Why should we expect there to be any mathematical foundation to this stuff? It's quite possible to imagine an alternate universe where GAs and neural nets don't work. Because they have different datasets that don't fit the structure of NNs well. Or problems that happen to not be solvable by the search strategies of GAs.

In fact we have many such problems in our own universe. I can give many examples of things NNs and GAs don't work well on right now. Those are just ignored by the research.

> Why should we expect there to be any mathematical foundation to this stuff?

i would be surprised that "this stuff" would be exception to the unreasonable effectiveness of mathematics. mathematics underpins virtually every observed phenomenon, including theoretical physics, computer science, economics. in fact, the mathematical structure of any physical theory often points the way to further advances in that theory and even to empirical predictions.

to not expect that "this stuff" should not have any mathematical foundation is a fantastically naive view.

No, there is no mathematical foundation for most of that stuff. No mathematician can prove that gravity exists. You can describe the laws of physics with mathematical expressions. Just as you can describe machine learning algorithms with mathematical expressions. But you can't prove the laws of physics are true with math. And I don't expect anyone to ever prove that Machine Learning should work.
why does the existence of such problems disprove the existence of a mathematical foundation?

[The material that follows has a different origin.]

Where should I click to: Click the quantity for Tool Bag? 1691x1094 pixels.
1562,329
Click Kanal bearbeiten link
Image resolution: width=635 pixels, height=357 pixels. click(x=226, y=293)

A well-founded mathematical foundation would prove/predict/explain why such problems don't "fit" with the "structure of NNs" with precise lower/upper bounds. Anything that works, and especially everything that doesn't work, must have an explanation. God doesn't play dice.
Maybe there's a reason. But I don't think you will ever be able to "prove" it. In any kind of formal way that would be satisfying to mathematicians.

Solomonoff induction is the best attempt to try to formalize machine learning. And in theory any machine learning algorithm that works, works because it approximates Solomonoff induction somehow. But proving anything approximates Solomonoff induction is absurdly difficult or impossible. Because it's incomputable and involves the search space of all possible computer programs.